From Mamma Mia! to Jersey Boys, there has been a growing trend on Broadway to capitalize on popular music catalogs. Motown The Musical is the latest, and potentially the most successful of such enterprises, rejuvenating a cavalcade of hits for the generations that grew up with the Motown sound, and introducing the standards to a new audience. The Motown label and its catalog is now owned by Universal Music Group, which has now released the cast album, which includes classics such as “Dancing in the Street,” “My Girl,” “You’re All I Need To Get By,” “Where Did Our Love Go,” “I Want You Back,” as well as two new songs that Gordy wrote specifically for the musical. “I put the deal together when I was at Universal and now I am over at Sony,” notes Morris wryly, adding that it was not the corporation that set this particular project in motion. (Sony now administers EMI and the Jobete publishing catalog.) However, another corporation, The Chrysler Group, saw the potential of linking their iconic automobile brand with the iconic music label that shares the same hometown. Promoting both their product and the musical, the corporation has been running a television commercial nationally featuring Gordy riding a Chrysler 300C Motown Edition sedan with the famous Chrysler slogan “Imported from Detroit” altered to read “Imported from Motown.” Chrysler’s chief marketing officer, Oliver Francois toldThe New York Times, “Motown is the most exported from Detroit of any music and, in this case, imported to New York.

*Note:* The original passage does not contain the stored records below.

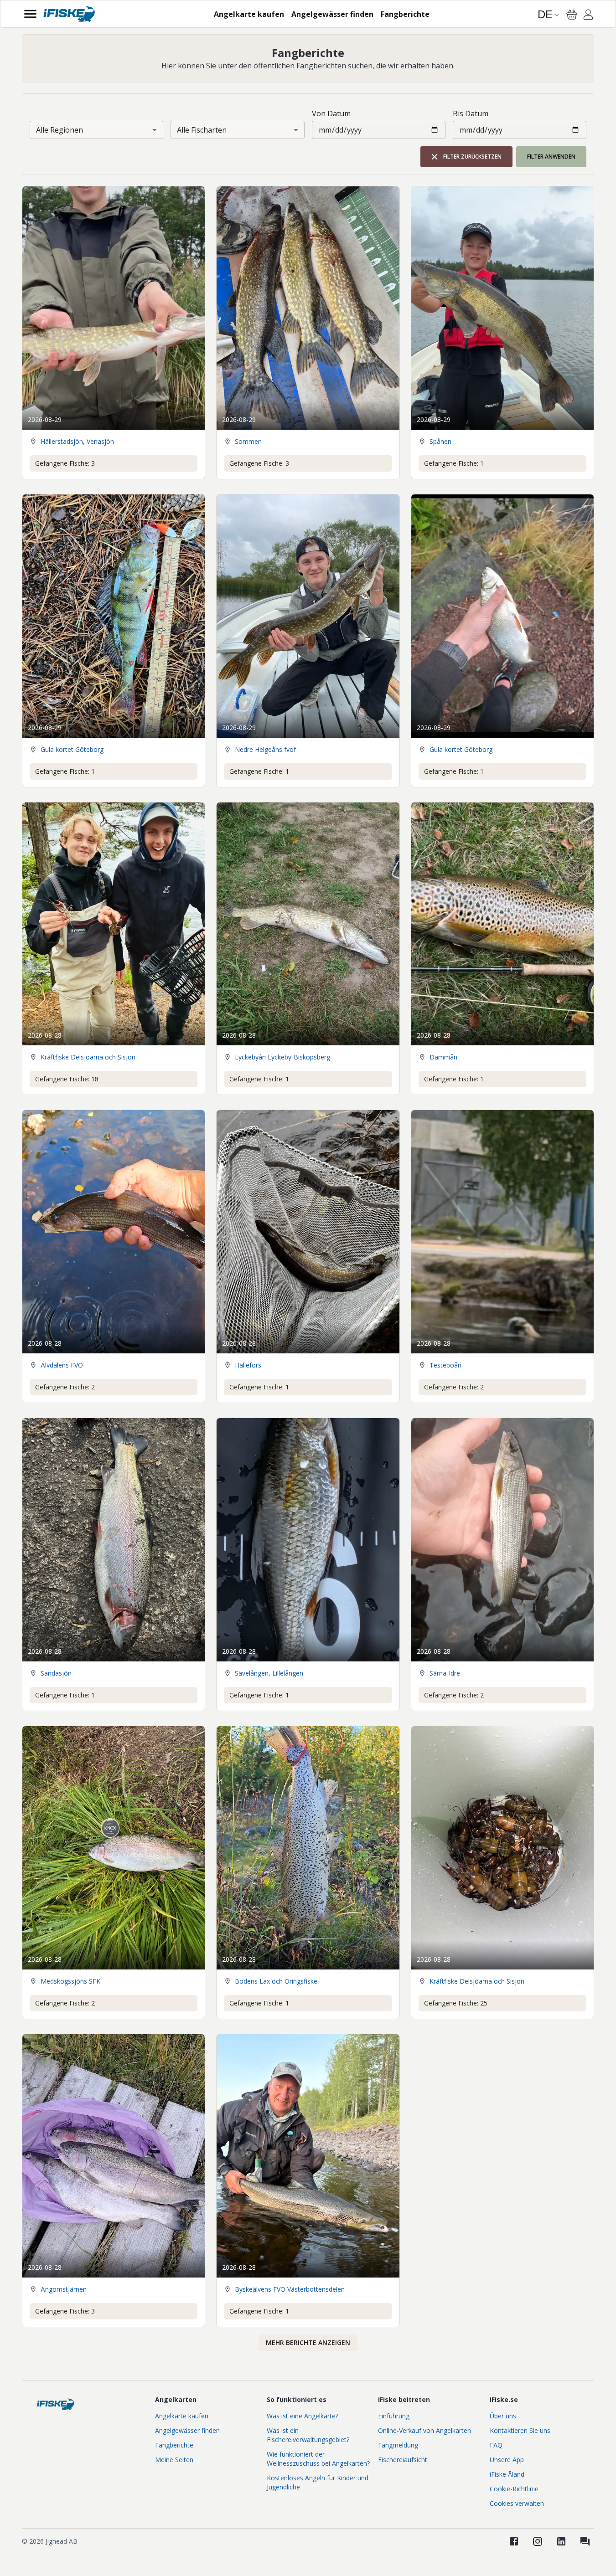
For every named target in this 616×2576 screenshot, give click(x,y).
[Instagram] (537, 2541)
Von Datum (331, 113)
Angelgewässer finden (187, 2430)
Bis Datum (470, 113)
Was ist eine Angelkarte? (302, 2415)
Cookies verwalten (517, 2503)
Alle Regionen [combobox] (59, 130)
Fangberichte (174, 2445)
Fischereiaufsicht (402, 2459)
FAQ (496, 2445)
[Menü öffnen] (30, 14)
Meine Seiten (174, 2459)
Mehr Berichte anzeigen (308, 2342)
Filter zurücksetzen (472, 156)
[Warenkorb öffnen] (571, 14)
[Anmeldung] (588, 16)
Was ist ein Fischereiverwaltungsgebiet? (308, 2435)
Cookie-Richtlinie (514, 2488)
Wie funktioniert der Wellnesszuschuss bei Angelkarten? (318, 2459)
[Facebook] (514, 2541)
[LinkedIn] (561, 2541)
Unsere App (507, 2459)
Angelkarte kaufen (181, 2415)
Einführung (393, 2415)
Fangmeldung (398, 2445)
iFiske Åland (507, 2474)
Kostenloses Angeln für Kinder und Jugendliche (317, 2482)
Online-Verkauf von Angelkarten (424, 2430)
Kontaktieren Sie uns (520, 2430)
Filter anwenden (551, 156)
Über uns (503, 2415)
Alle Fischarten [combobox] (202, 130)
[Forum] (585, 2541)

It’s putting together the sound and the drive of Detroit. We were meant to meet.”
“All this synergy really works, but you still need a product that people really like,” comments Morris. “That’s the similarity to the music business. No one buys a piece of music they don’t like. I must say, the one thing I learned about Broadway is that it is much more difficult than the music industry,” he adds. “There is such a melding of different talents on Broadway that it’s pretty startling. I am amazed at how incredibly talented they are. And they have such a passion for it. It’s such a love of being on the stage and performing. Broadway obviously is a very special place.” McCollum notes that even though Morris and Gordy have not been involved with Broadway before, all three of them are not novices when it comes to entertainment. “It’s all about how you capture the public’s imagination,” he says. “The three of us were fortunate enough to choose each other but ultimately we are not responsible — it is the people who perform it eight times a week. I mean we are blessed with a wonderful and most talented group of people working on Broadway today and it is a truly remarkable thing to watch every night.”